About this task:
Output every entry verbatim.

Supplied data:
********************

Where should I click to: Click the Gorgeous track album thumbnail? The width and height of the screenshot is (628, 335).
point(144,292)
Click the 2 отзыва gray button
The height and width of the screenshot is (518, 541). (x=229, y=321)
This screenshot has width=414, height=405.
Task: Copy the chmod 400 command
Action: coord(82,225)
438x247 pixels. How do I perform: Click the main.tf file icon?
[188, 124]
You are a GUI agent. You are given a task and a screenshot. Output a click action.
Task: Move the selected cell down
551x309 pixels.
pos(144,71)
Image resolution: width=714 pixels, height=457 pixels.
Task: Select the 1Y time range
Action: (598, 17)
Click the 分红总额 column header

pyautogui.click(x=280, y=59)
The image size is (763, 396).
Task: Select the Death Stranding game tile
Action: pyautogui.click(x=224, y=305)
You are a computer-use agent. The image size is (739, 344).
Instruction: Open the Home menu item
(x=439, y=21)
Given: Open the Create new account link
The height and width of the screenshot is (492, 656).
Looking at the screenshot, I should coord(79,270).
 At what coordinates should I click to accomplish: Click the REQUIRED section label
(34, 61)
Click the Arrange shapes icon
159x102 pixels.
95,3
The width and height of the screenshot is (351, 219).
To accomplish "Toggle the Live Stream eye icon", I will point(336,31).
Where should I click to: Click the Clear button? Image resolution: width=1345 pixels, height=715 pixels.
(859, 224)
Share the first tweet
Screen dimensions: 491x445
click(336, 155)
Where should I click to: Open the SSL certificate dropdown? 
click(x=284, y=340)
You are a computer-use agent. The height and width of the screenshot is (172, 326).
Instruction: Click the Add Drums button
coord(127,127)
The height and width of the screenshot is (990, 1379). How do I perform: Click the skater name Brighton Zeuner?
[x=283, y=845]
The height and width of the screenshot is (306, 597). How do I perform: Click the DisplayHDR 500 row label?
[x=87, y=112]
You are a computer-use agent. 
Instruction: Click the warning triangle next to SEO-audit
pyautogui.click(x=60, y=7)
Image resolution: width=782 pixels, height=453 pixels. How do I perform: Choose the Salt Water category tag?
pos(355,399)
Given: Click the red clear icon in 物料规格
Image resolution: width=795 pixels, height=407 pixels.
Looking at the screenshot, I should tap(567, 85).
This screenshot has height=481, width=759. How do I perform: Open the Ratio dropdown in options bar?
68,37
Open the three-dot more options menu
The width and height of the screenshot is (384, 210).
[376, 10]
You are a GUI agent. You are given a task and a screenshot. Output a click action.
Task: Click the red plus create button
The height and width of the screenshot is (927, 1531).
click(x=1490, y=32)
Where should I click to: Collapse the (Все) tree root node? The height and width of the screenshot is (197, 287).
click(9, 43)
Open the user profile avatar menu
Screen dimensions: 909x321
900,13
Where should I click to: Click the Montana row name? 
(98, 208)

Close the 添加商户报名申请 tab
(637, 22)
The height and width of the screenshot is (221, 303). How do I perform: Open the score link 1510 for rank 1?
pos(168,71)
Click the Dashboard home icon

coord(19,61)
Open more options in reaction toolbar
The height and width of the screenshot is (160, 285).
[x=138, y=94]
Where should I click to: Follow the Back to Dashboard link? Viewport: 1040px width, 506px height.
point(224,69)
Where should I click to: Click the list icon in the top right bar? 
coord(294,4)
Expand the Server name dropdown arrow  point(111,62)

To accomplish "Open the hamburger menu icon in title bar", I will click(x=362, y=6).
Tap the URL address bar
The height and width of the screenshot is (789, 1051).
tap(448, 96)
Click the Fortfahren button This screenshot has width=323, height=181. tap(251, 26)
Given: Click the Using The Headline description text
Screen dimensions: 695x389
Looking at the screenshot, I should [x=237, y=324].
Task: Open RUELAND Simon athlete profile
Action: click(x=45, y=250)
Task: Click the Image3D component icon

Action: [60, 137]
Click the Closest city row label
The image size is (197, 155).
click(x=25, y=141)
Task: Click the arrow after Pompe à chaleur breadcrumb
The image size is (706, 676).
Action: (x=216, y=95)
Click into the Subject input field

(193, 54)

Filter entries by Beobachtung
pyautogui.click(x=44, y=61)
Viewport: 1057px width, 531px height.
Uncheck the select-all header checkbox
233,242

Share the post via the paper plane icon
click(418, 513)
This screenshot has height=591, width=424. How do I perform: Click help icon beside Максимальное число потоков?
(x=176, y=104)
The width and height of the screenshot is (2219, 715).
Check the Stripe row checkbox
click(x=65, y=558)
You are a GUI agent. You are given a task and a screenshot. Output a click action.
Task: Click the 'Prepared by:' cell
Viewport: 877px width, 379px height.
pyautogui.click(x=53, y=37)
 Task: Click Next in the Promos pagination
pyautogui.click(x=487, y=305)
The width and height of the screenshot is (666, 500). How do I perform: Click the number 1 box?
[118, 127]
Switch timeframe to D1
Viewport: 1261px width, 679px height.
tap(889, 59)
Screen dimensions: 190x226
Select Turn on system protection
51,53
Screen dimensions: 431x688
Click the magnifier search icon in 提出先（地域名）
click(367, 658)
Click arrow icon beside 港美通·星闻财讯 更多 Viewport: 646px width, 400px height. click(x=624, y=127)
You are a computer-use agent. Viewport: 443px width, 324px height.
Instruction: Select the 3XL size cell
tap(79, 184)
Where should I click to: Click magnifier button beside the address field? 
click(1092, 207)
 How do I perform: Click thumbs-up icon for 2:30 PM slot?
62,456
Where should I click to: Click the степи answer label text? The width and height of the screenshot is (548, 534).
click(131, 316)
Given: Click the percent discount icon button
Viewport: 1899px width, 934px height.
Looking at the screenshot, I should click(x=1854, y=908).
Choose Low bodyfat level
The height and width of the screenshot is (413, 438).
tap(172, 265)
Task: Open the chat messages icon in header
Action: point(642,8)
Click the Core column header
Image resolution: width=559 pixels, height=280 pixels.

********************

Response to this exercise:
Where should I click to: Click the Gorgeous track album thumbnail? The width and height of the screenshot is (628, 335).
point(144,292)
Click the 2 отзыва gray button
The height and width of the screenshot is (518, 541). (x=229, y=321)
This screenshot has width=414, height=405.
Task: Copy the chmod 400 command
Action: coord(82,225)
438x247 pixels. How do I perform: Click the main.tf file icon?
[188, 124]
You are a GUI agent. You are given a task and a screenshot. Output a click action.
Task: Move the selected cell down
551x309 pixels.
pos(144,71)
Image resolution: width=714 pixels, height=457 pixels.
Task: Select the 1Y time range
Action: (598, 17)
Click the 分红总额 column header

pyautogui.click(x=280, y=59)
The image size is (763, 396).
Task: Select the Death Stranding game tile
Action: pyautogui.click(x=224, y=305)
You are a computer-use agent. The image size is (739, 344).
Instruction: Open the Home menu item
(x=439, y=21)
Given: Open the Create new account link
The height and width of the screenshot is (492, 656).
Looking at the screenshot, I should coord(79,270).
 At what coordinates should I click to accomplish: Click the REQUIRED section label
(34, 61)
Click the Arrange shapes icon
159x102 pixels.
95,3
The width and height of the screenshot is (351, 219).
To accomplish "Toggle the Live Stream eye icon", I will point(336,31).
Where should I click to: Click the Clear button? Image resolution: width=1345 pixels, height=715 pixels.
(859, 224)
Share the first tweet
Screen dimensions: 491x445
click(336, 155)
Where should I click to: Open the SSL certificate dropdown? 
click(x=284, y=340)
You are a computer-use agent. The height and width of the screenshot is (172, 326).
Instruction: Click the Add Drums button
coord(127,127)
The height and width of the screenshot is (990, 1379). How do I perform: Click the skater name Brighton Zeuner?
[x=283, y=845]
The height and width of the screenshot is (306, 597). How do I perform: Click the DisplayHDR 500 row label?
[x=87, y=112]
You are a computer-use agent. 
Instruction: Click the warning triangle next to SEO-audit
pyautogui.click(x=60, y=7)
Image resolution: width=782 pixels, height=453 pixels. How do I perform: Choose the Salt Water category tag?
pos(355,399)
Given: Click the red clear icon in 物料规格
Image resolution: width=795 pixels, height=407 pixels.
Looking at the screenshot, I should tap(567, 85).
This screenshot has height=481, width=759. How do I perform: Open the Ratio dropdown in options bar?
68,37
Open the three-dot more options menu
The width and height of the screenshot is (384, 210).
[376, 10]
You are a GUI agent. You are given a task and a screenshot. Output a click action.
Task: Click the red plus create button
The height and width of the screenshot is (927, 1531).
click(x=1490, y=32)
Where should I click to: Collapse the (Все) tree root node? The height and width of the screenshot is (197, 287).
click(9, 43)
Open the user profile avatar menu
Screen dimensions: 909x321
900,13
Where should I click to: Click the Montana row name? 
(98, 208)

Close the 添加商户报名申请 tab
(637, 22)
The height and width of the screenshot is (221, 303). How do I perform: Open the score link 1510 for rank 1?
pos(168,71)
Click the Dashboard home icon

coord(19,61)
Open more options in reaction toolbar
The height and width of the screenshot is (160, 285).
[x=138, y=94]
Where should I click to: Follow the Back to Dashboard link? Viewport: 1040px width, 506px height.
point(224,69)
Where should I click to: Click the list icon in the top right bar? 
coord(294,4)
Expand the Server name dropdown arrow  point(111,62)

To accomplish "Open the hamburger menu icon in title bar", I will click(x=362, y=6).
Tap the URL address bar
The height and width of the screenshot is (789, 1051).
tap(448, 96)
Click the Fortfahren button This screenshot has width=323, height=181. tap(251, 26)
Given: Click the Using The Headline description text
Screen dimensions: 695x389
Looking at the screenshot, I should [x=237, y=324].
Task: Open RUELAND Simon athlete profile
Action: click(x=45, y=250)
Task: Click the Image3D component icon

Action: [60, 137]
Click the Closest city row label
The image size is (197, 155).
click(x=25, y=141)
Task: Click the arrow after Pompe à chaleur breadcrumb
The image size is (706, 676).
Action: (x=216, y=95)
Click into the Subject input field

(193, 54)

Filter entries by Beobachtung
pyautogui.click(x=44, y=61)
Viewport: 1057px width, 531px height.
Uncheck the select-all header checkbox
233,242

Share the post via the paper plane icon
click(418, 513)
This screenshot has height=591, width=424. How do I perform: Click help icon beside Максимальное число потоков?
(x=176, y=104)
The width and height of the screenshot is (2219, 715).
Check the Stripe row checkbox
click(x=65, y=558)
You are a GUI agent. You are given a task and a screenshot. Output a click action.
Task: Click the 'Prepared by:' cell
Viewport: 877px width, 379px height.
pyautogui.click(x=53, y=37)
 Task: Click Next in the Promos pagination
pyautogui.click(x=487, y=305)
The width and height of the screenshot is (666, 500). How do I perform: Click the number 1 box?
[118, 127]
Switch timeframe to D1
Viewport: 1261px width, 679px height.
tap(889, 59)
Screen dimensions: 190x226
Select Turn on system protection
51,53
Screen dimensions: 431x688
Click the magnifier search icon in 提出先（地域名）
click(367, 658)
Click arrow icon beside 港美通·星闻财讯 更多 Viewport: 646px width, 400px height. click(x=624, y=127)
You are a computer-use agent. Viewport: 443px width, 324px height.
Instruction: Select the 3XL size cell
tap(79, 184)
Where should I click to: Click magnifier button beside the address field? 
click(1092, 207)
 How do I perform: Click thumbs-up icon for 2:30 PM slot?
62,456
Where should I click to: Click the степи answer label text? The width and height of the screenshot is (548, 534).
click(131, 316)
Given: Click the percent discount icon button
Viewport: 1899px width, 934px height.
Looking at the screenshot, I should click(x=1854, y=908).
Choose Low bodyfat level
The height and width of the screenshot is (413, 438).
tap(172, 265)
Task: Open the chat messages icon in header
Action: point(642,8)
Click the Core column header
Image resolution: width=559 pixels, height=280 pixels.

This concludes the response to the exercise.